The Black Cats boss had intimated in the past he is keen to bring more British players to the club after a summer influx of overseas players under previous manager Paolo Di Canio.
However, Poyet, who is also reported to be looking at Blackburn forward Jordan Rhodes, admitted securing British talent is proving difficult because of the fees being quoted or by players’ wage demands.
“We had a problem in the summer to buy in England, it's not easy,” said Poyet, who revealed Steven Fletcher will be fit for tomorrow’s trip to Fulham. “It’s very difficult, I can tell you that. Sometimes there are English players and they're on the bench at teams and not playing and they should be playing in another team, but because we cannot pay them (enough), there's no chance of them coming.

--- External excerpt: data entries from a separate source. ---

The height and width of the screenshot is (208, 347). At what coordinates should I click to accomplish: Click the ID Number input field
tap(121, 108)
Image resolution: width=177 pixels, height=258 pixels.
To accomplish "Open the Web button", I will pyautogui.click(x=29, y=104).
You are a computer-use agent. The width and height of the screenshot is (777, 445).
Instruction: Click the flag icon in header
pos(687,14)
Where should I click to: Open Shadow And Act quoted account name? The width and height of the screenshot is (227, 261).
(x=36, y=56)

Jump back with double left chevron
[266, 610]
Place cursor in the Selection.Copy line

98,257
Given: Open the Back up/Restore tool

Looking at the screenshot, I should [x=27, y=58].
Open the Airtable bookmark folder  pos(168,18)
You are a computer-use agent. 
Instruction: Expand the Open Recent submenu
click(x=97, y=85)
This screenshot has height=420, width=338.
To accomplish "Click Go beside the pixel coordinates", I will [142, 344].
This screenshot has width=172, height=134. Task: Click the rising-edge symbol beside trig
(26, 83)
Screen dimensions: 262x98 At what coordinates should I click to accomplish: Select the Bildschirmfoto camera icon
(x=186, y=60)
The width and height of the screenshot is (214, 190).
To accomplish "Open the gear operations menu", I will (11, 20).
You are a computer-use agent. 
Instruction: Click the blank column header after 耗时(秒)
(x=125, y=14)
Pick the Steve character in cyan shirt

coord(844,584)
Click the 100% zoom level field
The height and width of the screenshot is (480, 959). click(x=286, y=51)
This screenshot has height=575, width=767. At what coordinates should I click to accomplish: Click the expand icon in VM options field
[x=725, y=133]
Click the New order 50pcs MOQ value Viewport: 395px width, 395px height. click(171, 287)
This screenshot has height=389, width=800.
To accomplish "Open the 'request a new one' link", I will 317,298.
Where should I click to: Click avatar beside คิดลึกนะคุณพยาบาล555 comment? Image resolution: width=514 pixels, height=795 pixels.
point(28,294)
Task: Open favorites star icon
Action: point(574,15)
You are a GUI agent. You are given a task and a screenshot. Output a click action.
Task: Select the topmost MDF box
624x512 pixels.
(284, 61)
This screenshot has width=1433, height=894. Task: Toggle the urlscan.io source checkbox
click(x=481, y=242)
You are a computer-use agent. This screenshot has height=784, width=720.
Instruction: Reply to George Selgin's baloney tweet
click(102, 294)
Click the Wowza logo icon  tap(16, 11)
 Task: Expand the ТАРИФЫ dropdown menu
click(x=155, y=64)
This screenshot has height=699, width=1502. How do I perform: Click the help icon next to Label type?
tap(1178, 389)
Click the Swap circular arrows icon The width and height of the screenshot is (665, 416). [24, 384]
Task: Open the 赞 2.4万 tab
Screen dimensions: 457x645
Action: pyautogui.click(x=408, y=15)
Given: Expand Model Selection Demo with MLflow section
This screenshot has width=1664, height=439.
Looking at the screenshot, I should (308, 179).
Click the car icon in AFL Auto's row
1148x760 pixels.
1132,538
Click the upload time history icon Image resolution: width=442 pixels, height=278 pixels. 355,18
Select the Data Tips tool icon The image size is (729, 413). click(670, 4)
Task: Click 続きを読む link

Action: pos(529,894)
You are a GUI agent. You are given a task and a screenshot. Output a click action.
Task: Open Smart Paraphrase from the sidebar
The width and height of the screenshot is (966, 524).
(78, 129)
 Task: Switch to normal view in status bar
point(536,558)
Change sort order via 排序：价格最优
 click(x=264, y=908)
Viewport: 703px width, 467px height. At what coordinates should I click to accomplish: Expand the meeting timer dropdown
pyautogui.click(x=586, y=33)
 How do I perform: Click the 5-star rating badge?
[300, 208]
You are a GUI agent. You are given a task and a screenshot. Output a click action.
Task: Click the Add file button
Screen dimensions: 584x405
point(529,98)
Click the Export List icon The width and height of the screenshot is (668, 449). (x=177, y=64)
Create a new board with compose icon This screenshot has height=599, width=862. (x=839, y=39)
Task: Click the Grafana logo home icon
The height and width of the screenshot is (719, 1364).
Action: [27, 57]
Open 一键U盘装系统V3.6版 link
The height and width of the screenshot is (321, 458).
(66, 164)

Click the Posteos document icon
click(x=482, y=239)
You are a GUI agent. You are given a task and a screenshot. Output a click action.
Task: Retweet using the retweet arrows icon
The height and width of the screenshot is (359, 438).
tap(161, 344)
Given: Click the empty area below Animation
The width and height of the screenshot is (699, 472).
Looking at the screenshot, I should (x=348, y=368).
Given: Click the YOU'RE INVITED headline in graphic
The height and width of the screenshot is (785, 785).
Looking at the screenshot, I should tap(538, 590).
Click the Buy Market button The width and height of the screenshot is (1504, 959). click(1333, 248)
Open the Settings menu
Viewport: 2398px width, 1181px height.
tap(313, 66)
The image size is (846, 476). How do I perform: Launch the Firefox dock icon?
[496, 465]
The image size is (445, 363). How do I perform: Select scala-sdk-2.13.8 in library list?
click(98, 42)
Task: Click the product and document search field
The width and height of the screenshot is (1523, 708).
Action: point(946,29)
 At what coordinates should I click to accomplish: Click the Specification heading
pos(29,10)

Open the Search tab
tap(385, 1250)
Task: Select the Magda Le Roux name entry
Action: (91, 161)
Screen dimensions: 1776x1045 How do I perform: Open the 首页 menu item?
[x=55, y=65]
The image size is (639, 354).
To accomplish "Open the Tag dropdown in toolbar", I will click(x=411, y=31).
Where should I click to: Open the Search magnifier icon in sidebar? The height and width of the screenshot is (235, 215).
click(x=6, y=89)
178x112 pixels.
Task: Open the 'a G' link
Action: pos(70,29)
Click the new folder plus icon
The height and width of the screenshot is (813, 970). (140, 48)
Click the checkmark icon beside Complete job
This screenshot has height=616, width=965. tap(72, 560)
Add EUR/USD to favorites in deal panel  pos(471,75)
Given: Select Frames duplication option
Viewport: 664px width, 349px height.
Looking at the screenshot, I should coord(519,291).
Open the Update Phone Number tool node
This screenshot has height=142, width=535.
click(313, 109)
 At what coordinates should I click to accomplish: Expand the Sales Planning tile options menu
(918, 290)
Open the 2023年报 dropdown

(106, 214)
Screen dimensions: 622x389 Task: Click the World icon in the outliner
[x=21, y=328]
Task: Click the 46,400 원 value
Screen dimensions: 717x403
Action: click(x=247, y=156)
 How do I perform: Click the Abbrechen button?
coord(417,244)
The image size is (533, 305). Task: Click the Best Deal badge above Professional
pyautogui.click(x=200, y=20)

“There are teams who want too much money, there are teams who have no limit on what they pay, there are clubs with more money and big squads and it's impossible to get those players.
“I wanted to play when I was a player but it's down to the player's character, the future they have and what they want.
“It’s like in any other industry, we always say it about football but if you go to Formula One and a driver changes teams it's because they pay more, they don't move to earn less.
“It’s true. It’s like actors, they do films that are rubbish but they get paid anyway and they do magnificent films, but nobody talks about actors, it’s always about footballers. I've never seen anyone in any job get an offer and say I don't accept that, I want less!
“It's just the way football has gone and I don't know where it's going to finish. There have been moments where I thought it (wage rises) would stop but there's always a way around it. I think there are players who deserve to be playing more, but for different reasons they can't play.”
While he has been busy looking for reinforcements, Poyet has also sanctioned Cabral’s move to Genoa and the Black Cats boss admits the midfielder may not be the only player to leave the Stadium of Light this month.
Despite a promising debut against tomorrow’s opponents Fulham, Cabral struggled to make an impact and Poyet admitted his departure had been for a number of reasons.
He said: “It's difficult to say (why it didn’t work for Cabral). For me, he probably has his own opinion but there was a part of him just not working.
“I don't want to blame myself only, it was probably a combination of things like when he arrived, where he was playing, the players that we had the way I wanted to play, the players in his position, how they were doing.
“Cattermole and Ki, now it's easier to say now he's gone, they were in front of him in the position so that made it more difficult and he wasn't even on the bench in the end and when you realise that you're gone. Everything's come together for him to go to Genoa and I'm pleased.”
Meanwhile, Swansea City manager Michael Laudrup has revealed he considered recalling Ki Sung-Yeung from his loan spell on Wearside, but admitted he wouldn’t have been able to guarantee the midfielder regular starts.
Asked whether he had considered brining Ki back, Laudrup said: “Yes and no. Of course it’s a possibility when you think about the number of midfield players we have but there are a number of things you have to take into consideration.
“They are bottom of the table but they are in the semi-final and he is playing all the time. I think I wouldn’t do that as it wouldn’t help either of us taking him back. He is playing there all the time, I take him back and he plays sometimes or sits on the bench, you can imagine mentally how that would affect the player.”